3.2 不同品种柑橘果实的分段产物及纯化单体的化学抗氧化能力评价

本研究发现，富含黄酮和黄烷酮的分段产物的化学抗氧化能力强于富含多甲氧基黄酮的分段产物。在15种单体中，抗氧化能力较强的依次为新圣草次苷、圣草次苷、橙皮苷及新橙皮苷，而川陈皮素、橘皮素等抗氧化能力较弱。化学抗氧化能力与类黄酮的结构密切相关：首先，当其具有大量的酚羟基时，与自由基结合可提供活泼的氢，形成更加稳定的酚类自由基，继而打断链式反应；其次，在一定条件下，类黄酮的邻位酚羟基与金属离子螯合，进而抑制脂质过氧化发生。前人研究表明，类黄酮的抗氧化活性不仅与酚羟基的数量和取代位置有关，也与C环上2、3位双键的有无有关[28]，这也证实了本研究纯化单体中的新西兰牡荆苷和野漆树苷2种黄酮也具有一定的抗氧化能力的结论。川陈皮素等多甲氧基黄酮的结构特点是苯环上的羟基高度甲氧基化，酚羟基较少，从而导致其体外化学抗氧化活性较差，这可能与其分子平面结构与亲脂性被改变有关。然而，5-去甲基川陈皮素的抗氧化活性强于大多数的多甲氧基黄酮，与其他多甲氧基黄酮相比，其5位的酚羟基可能发挥了主要作用。

柑橘果实的类黄酮分段产物及单体在不同的评价体系下发挥着不同的抗氧化效果。柑橘类黄酮对DPPH 和ABTS 自由基的清除能力相似，而对ORAC抗氧化能力具有一定的差异。前2种方法中抗氧化能力较强的分段产物Ⅰ在ORAC 的抗氧化评价体系中表现出了较低水平，这可能是由于ORAC 的评价方法更偏重于水溶性物质，样品的溶解度对试验结果存在一定的影响。前人研究中也发现了相似结果[15]，说明不同评价方法对抗氧化能力指标会产生不同的影响。

4 结论

本研究利用超声波辅助提取、固相萃取与半制备型HPLC 相结合的方式，建立了从不同柑橘品种中分离纯化其主要类黄酮的体系。利用固相萃取完成了柑橘类黄酮粗提物中黄酮组分（分段产物Ⅰ）、黄烷酮组分（分段产物Ⅱ）和多甲氧基黄酮组分（分段产物Ⅲ）的富集。利用半制备型HPLC从各分段产物中纯化得到了纯度高于95%的2种黄酮（新西兰牡荆苷、野漆树苷）、8 种黄烷酮（柚皮芸香苷-4′-O-葡萄糖苷、圣草次苷、新圣草次苷、柚皮苷、柚皮芸香苷、橙皮苷、新橙皮苷、枸橘苷）及5 种多甲氧基黄酮（异甜橙黄酮、甜橙黄酮、川陈皮素、橘皮素、5-去甲基川陈皮素）。但此分离体系仍然存在回收率较低的问题，如何在保证纯度的同时提高单体的回收率尚待进一步研究。

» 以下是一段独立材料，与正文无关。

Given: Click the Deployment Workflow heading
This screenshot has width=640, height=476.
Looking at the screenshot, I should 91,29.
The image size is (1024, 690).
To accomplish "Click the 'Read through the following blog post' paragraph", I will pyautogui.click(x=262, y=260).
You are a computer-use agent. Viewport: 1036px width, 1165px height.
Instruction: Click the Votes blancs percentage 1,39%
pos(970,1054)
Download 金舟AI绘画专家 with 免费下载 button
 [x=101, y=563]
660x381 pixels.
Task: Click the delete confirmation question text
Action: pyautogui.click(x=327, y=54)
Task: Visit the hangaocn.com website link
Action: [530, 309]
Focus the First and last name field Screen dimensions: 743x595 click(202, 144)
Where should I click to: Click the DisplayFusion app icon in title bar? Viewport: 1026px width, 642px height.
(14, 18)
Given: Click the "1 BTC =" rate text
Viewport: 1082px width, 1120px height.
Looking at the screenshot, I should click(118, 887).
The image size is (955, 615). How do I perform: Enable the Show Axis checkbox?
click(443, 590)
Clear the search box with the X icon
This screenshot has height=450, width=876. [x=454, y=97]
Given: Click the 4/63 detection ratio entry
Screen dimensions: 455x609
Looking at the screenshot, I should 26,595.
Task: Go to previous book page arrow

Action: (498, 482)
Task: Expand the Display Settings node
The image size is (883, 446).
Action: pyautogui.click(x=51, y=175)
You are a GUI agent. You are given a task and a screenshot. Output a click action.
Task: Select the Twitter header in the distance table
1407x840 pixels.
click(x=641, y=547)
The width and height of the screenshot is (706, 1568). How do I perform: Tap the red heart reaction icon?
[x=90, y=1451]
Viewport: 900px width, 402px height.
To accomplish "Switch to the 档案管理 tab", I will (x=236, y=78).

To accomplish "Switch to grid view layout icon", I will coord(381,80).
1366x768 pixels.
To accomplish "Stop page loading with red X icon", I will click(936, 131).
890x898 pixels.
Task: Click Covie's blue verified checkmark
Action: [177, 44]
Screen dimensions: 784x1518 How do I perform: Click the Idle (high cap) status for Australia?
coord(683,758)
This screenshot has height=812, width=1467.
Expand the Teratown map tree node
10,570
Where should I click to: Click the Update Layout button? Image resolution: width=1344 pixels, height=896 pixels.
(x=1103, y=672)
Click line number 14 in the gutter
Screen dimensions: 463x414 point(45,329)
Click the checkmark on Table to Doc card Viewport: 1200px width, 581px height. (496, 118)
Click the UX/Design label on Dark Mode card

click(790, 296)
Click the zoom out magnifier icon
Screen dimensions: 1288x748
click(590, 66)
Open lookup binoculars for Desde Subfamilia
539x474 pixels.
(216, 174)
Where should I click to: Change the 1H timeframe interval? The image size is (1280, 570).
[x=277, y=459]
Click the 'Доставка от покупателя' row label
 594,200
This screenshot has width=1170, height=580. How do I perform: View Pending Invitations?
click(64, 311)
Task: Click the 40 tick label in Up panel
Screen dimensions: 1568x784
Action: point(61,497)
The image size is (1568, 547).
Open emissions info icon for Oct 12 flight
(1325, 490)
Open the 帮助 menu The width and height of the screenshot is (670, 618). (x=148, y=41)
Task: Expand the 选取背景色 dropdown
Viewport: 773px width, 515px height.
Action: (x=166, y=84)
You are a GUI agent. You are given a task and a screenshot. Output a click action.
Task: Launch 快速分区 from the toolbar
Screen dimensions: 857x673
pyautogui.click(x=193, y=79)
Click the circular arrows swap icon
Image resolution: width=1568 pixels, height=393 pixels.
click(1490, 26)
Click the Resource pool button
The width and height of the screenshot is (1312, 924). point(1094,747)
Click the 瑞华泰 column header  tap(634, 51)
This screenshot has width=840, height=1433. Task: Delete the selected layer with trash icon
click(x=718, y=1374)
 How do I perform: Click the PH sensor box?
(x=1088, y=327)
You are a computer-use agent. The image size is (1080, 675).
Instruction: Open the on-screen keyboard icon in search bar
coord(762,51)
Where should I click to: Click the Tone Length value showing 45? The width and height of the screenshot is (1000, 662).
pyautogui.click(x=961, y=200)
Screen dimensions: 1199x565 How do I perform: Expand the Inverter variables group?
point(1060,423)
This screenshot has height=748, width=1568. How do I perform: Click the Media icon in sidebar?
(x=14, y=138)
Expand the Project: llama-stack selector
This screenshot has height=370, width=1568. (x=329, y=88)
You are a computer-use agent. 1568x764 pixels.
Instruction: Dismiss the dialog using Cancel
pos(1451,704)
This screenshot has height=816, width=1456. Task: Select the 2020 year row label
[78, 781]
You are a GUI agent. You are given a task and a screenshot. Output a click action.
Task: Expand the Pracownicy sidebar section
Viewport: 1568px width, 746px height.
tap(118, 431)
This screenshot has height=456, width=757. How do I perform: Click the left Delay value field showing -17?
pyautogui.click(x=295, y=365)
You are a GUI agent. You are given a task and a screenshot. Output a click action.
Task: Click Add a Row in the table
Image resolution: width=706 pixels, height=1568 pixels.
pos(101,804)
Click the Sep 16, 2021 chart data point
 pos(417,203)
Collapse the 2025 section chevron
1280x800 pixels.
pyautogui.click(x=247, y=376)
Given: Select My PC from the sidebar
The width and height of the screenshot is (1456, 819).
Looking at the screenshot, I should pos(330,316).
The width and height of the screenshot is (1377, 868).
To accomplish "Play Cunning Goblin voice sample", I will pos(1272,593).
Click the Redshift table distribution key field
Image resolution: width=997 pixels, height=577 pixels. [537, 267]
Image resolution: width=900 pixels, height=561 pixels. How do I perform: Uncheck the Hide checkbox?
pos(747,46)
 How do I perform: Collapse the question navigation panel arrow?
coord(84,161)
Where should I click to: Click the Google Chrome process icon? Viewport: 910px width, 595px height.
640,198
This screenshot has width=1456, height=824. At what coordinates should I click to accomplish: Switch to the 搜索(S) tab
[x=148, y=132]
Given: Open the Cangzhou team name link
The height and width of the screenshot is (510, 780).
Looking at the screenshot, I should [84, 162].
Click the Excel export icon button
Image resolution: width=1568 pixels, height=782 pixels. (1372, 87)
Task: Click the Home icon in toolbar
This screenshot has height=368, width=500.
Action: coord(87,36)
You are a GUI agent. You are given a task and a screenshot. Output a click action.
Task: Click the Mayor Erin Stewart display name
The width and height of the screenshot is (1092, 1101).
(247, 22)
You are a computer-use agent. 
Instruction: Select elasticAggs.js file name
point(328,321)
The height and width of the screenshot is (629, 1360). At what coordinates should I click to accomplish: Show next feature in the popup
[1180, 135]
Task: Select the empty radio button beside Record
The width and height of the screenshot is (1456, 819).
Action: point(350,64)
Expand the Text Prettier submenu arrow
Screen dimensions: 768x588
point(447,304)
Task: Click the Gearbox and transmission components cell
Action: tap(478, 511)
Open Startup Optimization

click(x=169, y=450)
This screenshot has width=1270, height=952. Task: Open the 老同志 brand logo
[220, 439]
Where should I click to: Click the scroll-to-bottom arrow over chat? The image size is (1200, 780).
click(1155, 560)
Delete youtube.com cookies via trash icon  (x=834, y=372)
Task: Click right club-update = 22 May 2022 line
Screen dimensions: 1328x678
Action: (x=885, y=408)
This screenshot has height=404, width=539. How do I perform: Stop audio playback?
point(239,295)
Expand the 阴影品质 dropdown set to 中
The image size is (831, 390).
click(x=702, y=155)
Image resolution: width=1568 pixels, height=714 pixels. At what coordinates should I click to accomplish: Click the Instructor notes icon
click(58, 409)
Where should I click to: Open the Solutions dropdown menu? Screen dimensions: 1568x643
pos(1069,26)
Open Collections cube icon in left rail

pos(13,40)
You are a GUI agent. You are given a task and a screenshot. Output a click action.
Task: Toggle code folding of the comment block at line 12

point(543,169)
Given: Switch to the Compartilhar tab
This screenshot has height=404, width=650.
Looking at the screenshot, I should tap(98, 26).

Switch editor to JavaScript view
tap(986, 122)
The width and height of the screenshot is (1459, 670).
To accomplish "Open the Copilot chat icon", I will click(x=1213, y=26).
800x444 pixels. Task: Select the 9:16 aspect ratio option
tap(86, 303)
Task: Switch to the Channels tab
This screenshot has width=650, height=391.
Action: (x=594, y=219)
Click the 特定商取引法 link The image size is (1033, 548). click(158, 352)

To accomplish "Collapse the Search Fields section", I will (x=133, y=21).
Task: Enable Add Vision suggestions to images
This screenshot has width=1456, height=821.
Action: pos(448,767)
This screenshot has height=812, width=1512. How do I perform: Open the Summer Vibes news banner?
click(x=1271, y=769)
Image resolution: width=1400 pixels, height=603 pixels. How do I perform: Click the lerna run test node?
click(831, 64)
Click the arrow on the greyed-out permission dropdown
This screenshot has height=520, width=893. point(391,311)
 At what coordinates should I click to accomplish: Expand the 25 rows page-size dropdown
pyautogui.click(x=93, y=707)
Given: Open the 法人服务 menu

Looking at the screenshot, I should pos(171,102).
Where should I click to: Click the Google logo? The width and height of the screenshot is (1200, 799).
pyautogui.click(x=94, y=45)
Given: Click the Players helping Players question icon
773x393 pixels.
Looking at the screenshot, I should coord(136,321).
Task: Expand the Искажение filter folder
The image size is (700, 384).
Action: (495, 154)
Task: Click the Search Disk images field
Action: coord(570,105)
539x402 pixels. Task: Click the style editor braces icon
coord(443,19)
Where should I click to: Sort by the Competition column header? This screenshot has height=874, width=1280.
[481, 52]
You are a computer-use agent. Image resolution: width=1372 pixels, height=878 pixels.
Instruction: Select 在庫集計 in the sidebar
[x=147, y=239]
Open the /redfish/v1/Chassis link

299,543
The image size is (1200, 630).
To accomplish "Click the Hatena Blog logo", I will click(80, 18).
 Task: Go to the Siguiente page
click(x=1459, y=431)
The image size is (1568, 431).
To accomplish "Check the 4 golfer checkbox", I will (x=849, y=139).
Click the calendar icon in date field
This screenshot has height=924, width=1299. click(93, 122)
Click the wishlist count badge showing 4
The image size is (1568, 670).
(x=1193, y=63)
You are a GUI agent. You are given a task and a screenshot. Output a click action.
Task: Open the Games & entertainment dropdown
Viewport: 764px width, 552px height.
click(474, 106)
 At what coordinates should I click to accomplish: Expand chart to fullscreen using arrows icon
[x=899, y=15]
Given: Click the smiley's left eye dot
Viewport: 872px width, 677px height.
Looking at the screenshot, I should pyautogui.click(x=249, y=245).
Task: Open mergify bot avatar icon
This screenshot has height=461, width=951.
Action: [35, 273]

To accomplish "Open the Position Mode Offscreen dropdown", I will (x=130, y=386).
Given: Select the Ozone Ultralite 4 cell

柑橘类黄酮的化学抗氧化能力与其结构有关。各柑橘品种的不同分段产物及单体间的抗氧化活性差异较大，黄酮及黄烷酮分段产物的化学抗氧化能力强于富含多甲氧基黄酮的分段产物。纯化单体中，新圣草次苷、圣草次苷、橙皮苷及新橙皮苷的化学抗氧化能力较强，川陈皮素和橘皮素的化学抗氧化能力较弱。关于柑橘类黄酮的抗氧化构效关系及作用机制有待通过细胞或动物模型深入探索，同时，类黄酮单体之间是否存在协同或拮抗关系及其在体内的效应是否相同也有待进一步研究。